**Complete the following**
1. Using the text about the film The White Bus, decide whether each statement agrees with it: (a) the city the main character tours is named in the film as Manchester; (b) The White Bus received a theatrical release in the UK; (c) shooting took about a month to complete. Answer yes or no for each, quoting the text's deciding words.
2. Write out, word for word, the passage from the text about the film The White Bus that begins at the words "Running time" and stops after the words "of Anthony Hopkins.".

**Source extract**
The White Bus

The White Bus
Frame from the film
Directed byLindsay Anderson
Screenplay byShelagh Delaney
Based ona short story by Shelagh Delaney
Produced byLindsay Anderson
StarringPatricia Healey
CinematographyMiroslav Ondříček
Edited byKevin Brownlow
Music byMisha Donat
Production
companies
Woodfall Film Productions
Holly Productions
Distributed byUnited Artists
Release date
  • December 1967 (1967-12) (UK)
Running time
46 minutes
CountryUnited Kingdom
LanguageEnglish

The White Bus is a 1967 British short drama film directed by Lindsay Anderson and starring Patricia Healey. The screenplay was jointly adapted with Shelagh Delaney from a short story in her collection Sweetly Sings the Donkey (1963). It was the film debut of Anthony Hopkins.

Plot

The main character, only referred to as 'The Girl' leaves London, goes north on a train full of football fans and takes a trip in a white double-decker bus around an unnamed city she is visiting (although clearly based on Manchester, near Delaney’s hometown of Salford). The Mayor, a local businessman, and the council's ceremonial macebearer happen also to be taking the trip while they show the city to visiting foreigners.

Cast

Production

The film was originally commissioned by producer Oscar Lewenstein, then a director of Woodfall, as one third of an anthology feature entitled Red, White and Zero (1967), with the other sections supplied by Anderson's Free Cinema collaborators Tony Richardson and Karel Reisz from the other short stories by Shelagh Delaney.

The "first real day's shooting" was on 19 October 1965, and took about a month to complete.

The two other planned sections of the film developed into Richardson's Red and Blue (1967) and – Reisz having dropped out – Peter Brook's Ride of the Valkyrie (1967), neither of which are related to Delaney's work. Of these, only The White Bus received a theatrical release in the UK.

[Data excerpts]
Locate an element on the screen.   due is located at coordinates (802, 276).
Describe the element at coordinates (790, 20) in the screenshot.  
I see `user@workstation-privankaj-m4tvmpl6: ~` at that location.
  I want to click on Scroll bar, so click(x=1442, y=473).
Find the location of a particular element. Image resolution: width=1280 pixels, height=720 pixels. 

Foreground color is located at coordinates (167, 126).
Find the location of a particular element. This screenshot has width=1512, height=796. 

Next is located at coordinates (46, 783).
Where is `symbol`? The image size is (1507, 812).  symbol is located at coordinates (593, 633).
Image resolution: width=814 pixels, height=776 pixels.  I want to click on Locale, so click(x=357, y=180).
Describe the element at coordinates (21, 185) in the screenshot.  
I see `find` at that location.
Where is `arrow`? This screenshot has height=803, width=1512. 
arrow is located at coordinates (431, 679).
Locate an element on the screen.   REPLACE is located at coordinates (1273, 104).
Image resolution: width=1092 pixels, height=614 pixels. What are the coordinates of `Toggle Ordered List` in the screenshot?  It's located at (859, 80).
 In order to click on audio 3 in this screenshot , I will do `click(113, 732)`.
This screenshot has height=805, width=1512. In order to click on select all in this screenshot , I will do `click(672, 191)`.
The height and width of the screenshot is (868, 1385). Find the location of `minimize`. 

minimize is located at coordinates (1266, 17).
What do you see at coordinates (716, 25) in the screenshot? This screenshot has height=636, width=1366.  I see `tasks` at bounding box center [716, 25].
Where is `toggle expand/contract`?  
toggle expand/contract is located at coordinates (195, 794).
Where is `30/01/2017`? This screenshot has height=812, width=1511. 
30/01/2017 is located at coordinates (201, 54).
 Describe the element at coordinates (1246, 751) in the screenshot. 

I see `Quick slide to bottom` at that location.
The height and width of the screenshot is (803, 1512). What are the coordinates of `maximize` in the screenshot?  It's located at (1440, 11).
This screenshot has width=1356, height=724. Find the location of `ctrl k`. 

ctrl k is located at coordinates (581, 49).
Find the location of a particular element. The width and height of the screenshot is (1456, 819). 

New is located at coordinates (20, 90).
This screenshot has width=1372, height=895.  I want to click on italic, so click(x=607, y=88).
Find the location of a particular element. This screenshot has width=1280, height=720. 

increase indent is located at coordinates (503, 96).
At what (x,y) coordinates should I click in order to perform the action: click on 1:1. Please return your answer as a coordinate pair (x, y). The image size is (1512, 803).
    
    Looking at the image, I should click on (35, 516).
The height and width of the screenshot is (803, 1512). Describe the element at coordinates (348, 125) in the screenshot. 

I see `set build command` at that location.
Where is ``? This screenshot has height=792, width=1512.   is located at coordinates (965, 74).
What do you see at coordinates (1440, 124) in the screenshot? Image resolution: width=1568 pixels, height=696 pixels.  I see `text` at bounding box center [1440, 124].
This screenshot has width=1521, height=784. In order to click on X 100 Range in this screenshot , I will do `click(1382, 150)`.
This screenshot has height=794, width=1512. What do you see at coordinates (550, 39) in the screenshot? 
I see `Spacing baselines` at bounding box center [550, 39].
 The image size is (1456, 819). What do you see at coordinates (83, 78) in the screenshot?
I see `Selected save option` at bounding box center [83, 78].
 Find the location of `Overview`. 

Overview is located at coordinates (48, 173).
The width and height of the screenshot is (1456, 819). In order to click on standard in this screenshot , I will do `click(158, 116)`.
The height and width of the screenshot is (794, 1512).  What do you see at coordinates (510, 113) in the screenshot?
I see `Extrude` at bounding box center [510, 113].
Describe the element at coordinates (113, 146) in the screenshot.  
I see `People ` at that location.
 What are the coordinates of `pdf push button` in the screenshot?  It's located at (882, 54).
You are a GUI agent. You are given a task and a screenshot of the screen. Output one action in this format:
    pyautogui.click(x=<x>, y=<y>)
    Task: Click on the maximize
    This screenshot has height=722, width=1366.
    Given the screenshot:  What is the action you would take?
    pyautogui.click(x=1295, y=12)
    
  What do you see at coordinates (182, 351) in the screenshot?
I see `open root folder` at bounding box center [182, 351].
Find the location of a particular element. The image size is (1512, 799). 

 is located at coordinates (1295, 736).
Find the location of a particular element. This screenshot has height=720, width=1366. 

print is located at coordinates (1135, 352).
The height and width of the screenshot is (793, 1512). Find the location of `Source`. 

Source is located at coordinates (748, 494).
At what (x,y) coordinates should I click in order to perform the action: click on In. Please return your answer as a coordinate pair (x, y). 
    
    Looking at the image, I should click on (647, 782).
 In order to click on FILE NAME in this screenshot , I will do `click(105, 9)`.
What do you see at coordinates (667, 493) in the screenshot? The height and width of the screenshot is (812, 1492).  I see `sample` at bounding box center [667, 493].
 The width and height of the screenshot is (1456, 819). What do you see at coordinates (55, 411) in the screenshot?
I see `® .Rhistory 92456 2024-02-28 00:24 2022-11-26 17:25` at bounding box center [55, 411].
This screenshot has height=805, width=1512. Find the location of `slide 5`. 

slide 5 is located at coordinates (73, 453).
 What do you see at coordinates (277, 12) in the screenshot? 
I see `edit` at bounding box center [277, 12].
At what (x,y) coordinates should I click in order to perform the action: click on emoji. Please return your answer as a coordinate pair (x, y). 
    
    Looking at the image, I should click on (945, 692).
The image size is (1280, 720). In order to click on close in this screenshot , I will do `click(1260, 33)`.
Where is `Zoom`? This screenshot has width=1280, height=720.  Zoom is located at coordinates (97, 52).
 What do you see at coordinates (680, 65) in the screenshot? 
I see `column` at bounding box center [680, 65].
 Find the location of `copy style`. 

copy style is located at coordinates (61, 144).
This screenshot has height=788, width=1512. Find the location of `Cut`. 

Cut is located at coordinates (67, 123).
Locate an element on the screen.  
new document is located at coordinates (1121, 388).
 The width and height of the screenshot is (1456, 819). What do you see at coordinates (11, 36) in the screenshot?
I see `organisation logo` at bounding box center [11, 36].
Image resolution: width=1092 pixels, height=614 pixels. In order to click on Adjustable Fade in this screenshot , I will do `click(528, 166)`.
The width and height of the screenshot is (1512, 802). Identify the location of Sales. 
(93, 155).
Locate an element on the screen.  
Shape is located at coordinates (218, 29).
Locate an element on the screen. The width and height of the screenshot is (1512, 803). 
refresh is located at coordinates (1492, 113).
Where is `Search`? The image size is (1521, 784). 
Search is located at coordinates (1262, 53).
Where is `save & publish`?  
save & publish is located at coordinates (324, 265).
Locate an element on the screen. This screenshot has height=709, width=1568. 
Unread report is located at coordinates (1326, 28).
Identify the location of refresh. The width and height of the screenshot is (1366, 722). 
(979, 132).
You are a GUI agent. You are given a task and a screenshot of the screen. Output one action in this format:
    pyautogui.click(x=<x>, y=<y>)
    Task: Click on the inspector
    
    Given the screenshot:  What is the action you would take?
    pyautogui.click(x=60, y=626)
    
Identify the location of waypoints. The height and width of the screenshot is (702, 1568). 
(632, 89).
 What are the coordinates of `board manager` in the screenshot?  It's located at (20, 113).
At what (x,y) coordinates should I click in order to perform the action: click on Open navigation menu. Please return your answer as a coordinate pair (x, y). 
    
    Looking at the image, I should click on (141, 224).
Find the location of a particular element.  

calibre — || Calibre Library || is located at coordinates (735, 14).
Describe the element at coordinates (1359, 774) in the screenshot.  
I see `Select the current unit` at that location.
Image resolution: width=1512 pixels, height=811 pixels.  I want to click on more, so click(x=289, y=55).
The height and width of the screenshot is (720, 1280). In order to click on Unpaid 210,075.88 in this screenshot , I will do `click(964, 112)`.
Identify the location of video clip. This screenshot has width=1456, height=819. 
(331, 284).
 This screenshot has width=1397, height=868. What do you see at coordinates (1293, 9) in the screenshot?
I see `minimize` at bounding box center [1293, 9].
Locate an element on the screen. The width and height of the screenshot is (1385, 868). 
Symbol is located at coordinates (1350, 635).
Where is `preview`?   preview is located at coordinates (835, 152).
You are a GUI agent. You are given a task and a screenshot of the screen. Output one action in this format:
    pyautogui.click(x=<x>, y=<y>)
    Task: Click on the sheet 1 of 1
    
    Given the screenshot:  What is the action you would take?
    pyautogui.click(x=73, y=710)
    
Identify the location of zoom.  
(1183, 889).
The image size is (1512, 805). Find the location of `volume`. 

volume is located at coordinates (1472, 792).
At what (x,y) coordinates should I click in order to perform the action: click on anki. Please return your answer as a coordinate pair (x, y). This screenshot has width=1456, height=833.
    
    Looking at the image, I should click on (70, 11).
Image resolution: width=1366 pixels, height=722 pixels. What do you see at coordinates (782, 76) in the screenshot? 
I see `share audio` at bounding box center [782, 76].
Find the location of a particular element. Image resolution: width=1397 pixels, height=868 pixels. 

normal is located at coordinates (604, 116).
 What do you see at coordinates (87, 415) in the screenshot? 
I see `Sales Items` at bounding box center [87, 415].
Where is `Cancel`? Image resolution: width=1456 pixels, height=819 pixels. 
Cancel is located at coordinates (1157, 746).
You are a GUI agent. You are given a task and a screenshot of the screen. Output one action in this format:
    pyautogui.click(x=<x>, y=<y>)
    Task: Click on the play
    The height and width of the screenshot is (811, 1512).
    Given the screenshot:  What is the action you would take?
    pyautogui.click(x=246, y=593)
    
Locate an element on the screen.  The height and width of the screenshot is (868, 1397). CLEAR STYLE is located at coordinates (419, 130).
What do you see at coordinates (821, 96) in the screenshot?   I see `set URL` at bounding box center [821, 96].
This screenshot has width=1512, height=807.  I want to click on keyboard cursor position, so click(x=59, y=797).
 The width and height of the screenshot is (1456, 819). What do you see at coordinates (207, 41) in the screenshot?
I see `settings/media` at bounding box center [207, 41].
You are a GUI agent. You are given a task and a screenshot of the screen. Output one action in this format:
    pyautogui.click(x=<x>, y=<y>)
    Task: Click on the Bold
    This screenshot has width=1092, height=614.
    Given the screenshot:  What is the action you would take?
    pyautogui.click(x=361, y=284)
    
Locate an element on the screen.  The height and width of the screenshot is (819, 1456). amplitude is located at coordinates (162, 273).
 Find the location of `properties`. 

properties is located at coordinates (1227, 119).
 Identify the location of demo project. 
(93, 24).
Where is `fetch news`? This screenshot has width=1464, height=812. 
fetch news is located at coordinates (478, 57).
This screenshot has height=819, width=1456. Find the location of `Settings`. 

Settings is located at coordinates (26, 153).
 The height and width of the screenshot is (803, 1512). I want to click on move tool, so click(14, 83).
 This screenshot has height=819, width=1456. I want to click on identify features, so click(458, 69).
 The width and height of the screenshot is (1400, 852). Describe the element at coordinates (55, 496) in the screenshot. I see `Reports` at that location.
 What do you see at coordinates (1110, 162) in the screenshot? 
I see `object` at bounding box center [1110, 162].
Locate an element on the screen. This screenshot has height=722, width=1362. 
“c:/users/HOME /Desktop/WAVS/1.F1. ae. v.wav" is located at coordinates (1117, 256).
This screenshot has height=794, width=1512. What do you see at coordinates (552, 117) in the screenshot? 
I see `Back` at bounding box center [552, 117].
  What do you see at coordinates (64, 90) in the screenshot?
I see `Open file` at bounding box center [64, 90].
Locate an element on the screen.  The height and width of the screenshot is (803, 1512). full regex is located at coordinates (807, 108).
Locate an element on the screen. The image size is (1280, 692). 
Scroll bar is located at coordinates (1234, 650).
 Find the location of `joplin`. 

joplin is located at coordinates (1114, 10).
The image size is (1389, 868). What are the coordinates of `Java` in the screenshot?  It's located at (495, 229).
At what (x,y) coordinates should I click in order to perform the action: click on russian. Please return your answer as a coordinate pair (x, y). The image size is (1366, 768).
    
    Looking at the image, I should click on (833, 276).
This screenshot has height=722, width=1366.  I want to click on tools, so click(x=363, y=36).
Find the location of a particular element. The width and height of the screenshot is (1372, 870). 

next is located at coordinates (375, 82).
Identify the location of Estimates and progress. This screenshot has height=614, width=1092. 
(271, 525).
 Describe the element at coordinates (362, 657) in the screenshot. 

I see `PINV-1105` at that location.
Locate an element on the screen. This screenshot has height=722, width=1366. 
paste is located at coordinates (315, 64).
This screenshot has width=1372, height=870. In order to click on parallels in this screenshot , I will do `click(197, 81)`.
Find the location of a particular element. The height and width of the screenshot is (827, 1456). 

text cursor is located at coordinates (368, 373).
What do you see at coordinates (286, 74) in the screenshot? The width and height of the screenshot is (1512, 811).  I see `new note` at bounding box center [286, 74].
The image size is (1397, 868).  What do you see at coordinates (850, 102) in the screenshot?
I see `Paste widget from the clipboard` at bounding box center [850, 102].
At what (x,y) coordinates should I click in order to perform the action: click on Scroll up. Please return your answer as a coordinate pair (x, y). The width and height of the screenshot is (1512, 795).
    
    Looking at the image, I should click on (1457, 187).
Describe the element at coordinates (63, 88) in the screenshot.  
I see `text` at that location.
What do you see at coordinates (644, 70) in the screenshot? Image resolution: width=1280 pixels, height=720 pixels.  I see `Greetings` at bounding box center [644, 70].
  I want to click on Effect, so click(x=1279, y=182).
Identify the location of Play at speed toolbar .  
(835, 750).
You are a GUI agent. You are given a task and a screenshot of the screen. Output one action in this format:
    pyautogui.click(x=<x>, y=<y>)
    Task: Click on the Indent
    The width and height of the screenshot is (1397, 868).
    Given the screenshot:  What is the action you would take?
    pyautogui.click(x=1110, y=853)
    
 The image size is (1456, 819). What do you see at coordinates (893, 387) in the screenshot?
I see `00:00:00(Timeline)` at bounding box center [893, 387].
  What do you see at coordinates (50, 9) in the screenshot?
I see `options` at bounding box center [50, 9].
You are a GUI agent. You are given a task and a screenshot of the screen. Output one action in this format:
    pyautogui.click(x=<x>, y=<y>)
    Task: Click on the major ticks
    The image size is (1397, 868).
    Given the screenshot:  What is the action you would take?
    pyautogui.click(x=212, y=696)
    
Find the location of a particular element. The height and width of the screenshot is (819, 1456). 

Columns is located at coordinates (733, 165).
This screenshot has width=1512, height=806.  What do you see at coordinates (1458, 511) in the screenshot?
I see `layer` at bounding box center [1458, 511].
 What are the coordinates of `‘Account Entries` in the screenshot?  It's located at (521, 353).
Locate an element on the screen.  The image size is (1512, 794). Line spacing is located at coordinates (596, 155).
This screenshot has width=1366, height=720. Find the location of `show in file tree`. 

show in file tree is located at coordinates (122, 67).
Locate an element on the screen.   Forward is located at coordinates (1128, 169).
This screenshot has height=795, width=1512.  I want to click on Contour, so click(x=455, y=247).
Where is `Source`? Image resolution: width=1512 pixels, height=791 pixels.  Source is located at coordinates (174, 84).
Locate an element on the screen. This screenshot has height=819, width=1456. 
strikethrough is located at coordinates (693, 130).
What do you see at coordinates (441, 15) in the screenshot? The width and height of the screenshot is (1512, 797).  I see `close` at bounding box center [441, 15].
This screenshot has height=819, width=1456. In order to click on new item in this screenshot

**Answers for the exercise**
1.
(a) No: "around an unnamed city she is visiting (although clearly based on Manchester, near Delaney’s hometown of Salford)"
(b) Yes: "Of these, only The White Bus received a theatrical release in the UK."
(c) Yes: "took about a month to complete"

2.
Running time
46 minutes
CountryUnited Kingdom
LanguageEnglish

The White Bus is a 1967 British short drama film directed by Lindsay Anderson and starring Patricia Healey. The screenplay was jointly adapted with Shelagh Delaney from a short story in her collection Sweetly Sings the Donkey (1963). It was the film debut of Anthony Hopkins.